I'm planning to plant some Cab and Chardonnay in a Northern California climate (a bit away from the coast, so summer days are hot and there is only limited fog).

I have a couple of site options on an E/SE facing light slope. However, due to the surrounding terrain, sun exposure is shortened to about 8-9 per day around this time of the year (April). From around Nov to Feb, there is little to no direct sunlight for these sites (even with surrounding vegetation cleared and trimmed). Will this be an issue for the plants and growing decent grapes for wine making, particularly in the wet winter months or could plants be healthy with no light during dormancy? I suspect there's at least high chance for fungus grow.

Thanks for your opinion and shared experiences!


----------



## CortneyD (Apr 1, 2022)

How is the breeze at the site Nov-Feb? Stagnant air/high humidity is traditionally the biggest invitation for fungus, so I'd wager that with good air circulation and/or drier air, the lack of light wouldn't be a huge issue since the plants are dormant.


----------



## finewines25 (Apr 1, 2022)

Thanks! There are some lightly windy days throughout the year, but would say at least an equal amount of days with stagnant air. May have to monitor more closely... Some trees in the neighborhood grow some moss.


----------



## ChuckD (Apr 1, 2022)

Just curious. Are we talking commercial scale? Hobby? Or somewhere in between?


----------



## finewines25 (Apr 2, 2022)

Hobby. 1/8-1/4 acre max.


----------



## tmcfadden932 (Apr 2, 2022)

What makes you want to grow cool weather grapes in a hot environment that is only going to get hotter as the years go by? 
There are good grapes, both white and red, that will do well in the heat, Spanish and Italian varietals come to mind. 
I take care of a 1/3 acre vineyard in Wilton, Ca. where it gets hot. In 2021 we had a heat spike that took temps a week before harvest over 100F and raisined up the fruit real good and I had to work with sugar at 29%.
Spanish Albarino for a white and Tempranillo for a red do well in the heat and Tempranillo makes a nice Rose' too, 
Italian Barbera makes both a nice white and you can use the skins in your red. Both Aglianico and Montepulciano make wonderful reds and rose'.
The East/ Southeast slope is going to cause problems with any grape. Tempranillo is an early ripening varietal and would be your best bet. Cab Sauv takes 180 days from bud break to ripening. In Wilton, Ca., in full sun, ripens in early October. so I would not recommend that varietal.


----------



## ChuckD (Apr 2, 2022)

finewines25 said:


> Hobby. 1/8-1/4 acre max.


I’m starting a hobby vineyard myself this spring. Only cold hardy grapes for me.


----------



## finewines25 (Apr 4, 2022)

tmcfadden932 said:


> What makes you want to grow cool weather grapes in a hot environment that is only going to get hotter as the years go by?
> There are good grapes, both white and red, that will do well in the heat, Spanish and Italian varietals come to mind.
> I take care of a 1/3 acre vineyard in Wilton, Ca. where it gets hot. In 2021 we had a heat spike that took temps a week before harvest over 100F and raisined up the fruit real good and I had to work with sugar at 29%.
> Spanish Albarino for a white and Tempranillo for a red do well in the heat and Tempranillo makes a nice Rose' too,
> ...



Thanks for all the tips. I'm in the East Bay area (near Pleasant Hill, CA with a heat summation of around 3,500 degrees per year). We get some hot summer days, but it's not as hot and dry as the Central Valley. I wanted to go with some Chard and Cab due to some personal preference, but will look into Tempranillo. I have some sliver of higher-up property that gets good sun exposure and could be used for 4-5 plants of some varietal that requires more sun exposure.


----------



## finewines25 (Apr 4, 2022)

ChuckD said:


> I’m starting a hobby vineyard myself this spring. Only cold hardy grapes for me.

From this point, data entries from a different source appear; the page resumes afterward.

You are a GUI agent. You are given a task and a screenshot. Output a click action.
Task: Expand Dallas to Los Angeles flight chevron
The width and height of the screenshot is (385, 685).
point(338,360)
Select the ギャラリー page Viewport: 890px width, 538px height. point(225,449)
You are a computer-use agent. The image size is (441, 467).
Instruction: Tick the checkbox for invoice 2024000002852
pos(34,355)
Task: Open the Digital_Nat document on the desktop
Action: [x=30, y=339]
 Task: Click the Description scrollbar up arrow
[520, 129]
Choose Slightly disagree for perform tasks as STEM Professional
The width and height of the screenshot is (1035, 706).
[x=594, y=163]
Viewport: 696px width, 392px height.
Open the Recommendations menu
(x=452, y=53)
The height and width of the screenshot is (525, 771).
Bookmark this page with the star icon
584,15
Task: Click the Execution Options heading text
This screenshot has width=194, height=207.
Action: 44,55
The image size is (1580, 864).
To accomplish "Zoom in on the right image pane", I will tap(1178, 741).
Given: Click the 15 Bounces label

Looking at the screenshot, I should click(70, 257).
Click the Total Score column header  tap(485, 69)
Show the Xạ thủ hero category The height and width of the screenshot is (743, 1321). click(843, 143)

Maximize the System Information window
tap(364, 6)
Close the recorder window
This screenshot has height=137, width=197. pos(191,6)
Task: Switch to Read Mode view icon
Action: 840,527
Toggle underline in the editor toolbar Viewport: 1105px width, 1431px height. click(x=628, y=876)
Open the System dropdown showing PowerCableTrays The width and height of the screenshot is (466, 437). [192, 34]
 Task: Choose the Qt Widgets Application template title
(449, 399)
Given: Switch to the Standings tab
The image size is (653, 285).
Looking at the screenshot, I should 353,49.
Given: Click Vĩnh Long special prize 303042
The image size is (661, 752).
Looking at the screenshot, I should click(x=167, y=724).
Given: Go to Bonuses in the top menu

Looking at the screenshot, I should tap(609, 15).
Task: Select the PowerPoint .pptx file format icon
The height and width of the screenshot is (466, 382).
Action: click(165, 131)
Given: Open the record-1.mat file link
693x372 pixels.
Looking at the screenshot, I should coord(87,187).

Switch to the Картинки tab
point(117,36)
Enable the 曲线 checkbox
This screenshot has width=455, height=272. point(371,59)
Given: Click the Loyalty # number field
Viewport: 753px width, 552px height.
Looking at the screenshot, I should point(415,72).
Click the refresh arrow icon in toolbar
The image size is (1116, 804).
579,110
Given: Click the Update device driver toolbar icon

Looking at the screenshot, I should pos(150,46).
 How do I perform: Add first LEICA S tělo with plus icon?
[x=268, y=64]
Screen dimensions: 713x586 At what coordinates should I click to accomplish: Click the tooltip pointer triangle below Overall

Sounds like you are further North-East? Spring should be on its way.


----------



## ChuckD (Apr 4, 2022)

finewines25 said:


> Sounds like you are further North-East? Spring should be on its way.


I’m in NE Wisconsin, and the calendar says so but three inches of snow last night and more coming. I suppose it’s better than last year when we had an early spring then a real late frost. I lost the blossoms on a few apple trees and heard some vineyards lost a lot of buds to frost.


----------



## CortneyD (Apr 5, 2022)

tmcfadden932 said:


> What makes you want to grow cool weather grapes in a hot environment that is only going to get hotter as the years go by?
> There are good grapes, both white and red, that will do well in the heat, Spanish and Italian varietals come to mind.
> I take care of a 1/3 acre vineyard in Wilton, Ca. where it gets hot. In 2021 we had a heat spike that took temps a week before harvest over 100F and raisined up the fruit real good and I had to work with sugar at 29%.
> Spanish Albarino for a white and Tempranillo for a red do well in the heat and Tempranillo makes a nice Rose' too,
> ...


My observations re: plants and heat tolerances as a Master Gardener. I still recommend folks planting things hardy to the cooler end of their zone because, while temps are rising, we are still getting major cold snaps (and unseasonable ones at that) across the nation and even in areas that historically have not had these events. Planting at the top end of your growing zone means those plants may not survive a poorly timed cold snap or cold-weather event (see much of Texas after the week's long winter weather). If you plant cool-adapted plants you can more easily mitigate hot weather events (shade cloth, extra watering, strategic pruning) than you can mitigate cold snaps. Or you shoot the gap and go for something thats puts your growing zone in the middle of its recommendation. But that's my plant-forward line of thinking that prioritizes plant health and survival- it isn't a fruit-production based recommendation. Just my 2 cents!


----------



## tmcfadden932 (Apr 6, 2022)

CortneyD said:


> My observations re: plants and heat tolerances as a Master Gardener. I still recommend folks planting things hardy to the cooler end of their zone because, while temps are rising, we are still getting major cold snaps (and unseasonable ones at that) across the nation and even in areas that historically have not had these events. Planting at the top end of your growing zone means those plants may not survive a poorly timed cold snap or cold-weather event (see much of Texas after the week's long winter weather). If you plant cool-adapted plants you can more easily mitigate hot weather events (shade cloth, extra watering, strategic pruning) than you can mitigate cold snaps. Or you shoot the gap and go for something thats puts your growing zone in the middle of its recommendation. But that's my plant-forward line of thinking that prioritizes plant health and survival- it isn't a fruit-production based recommendation. Just my 2 cents!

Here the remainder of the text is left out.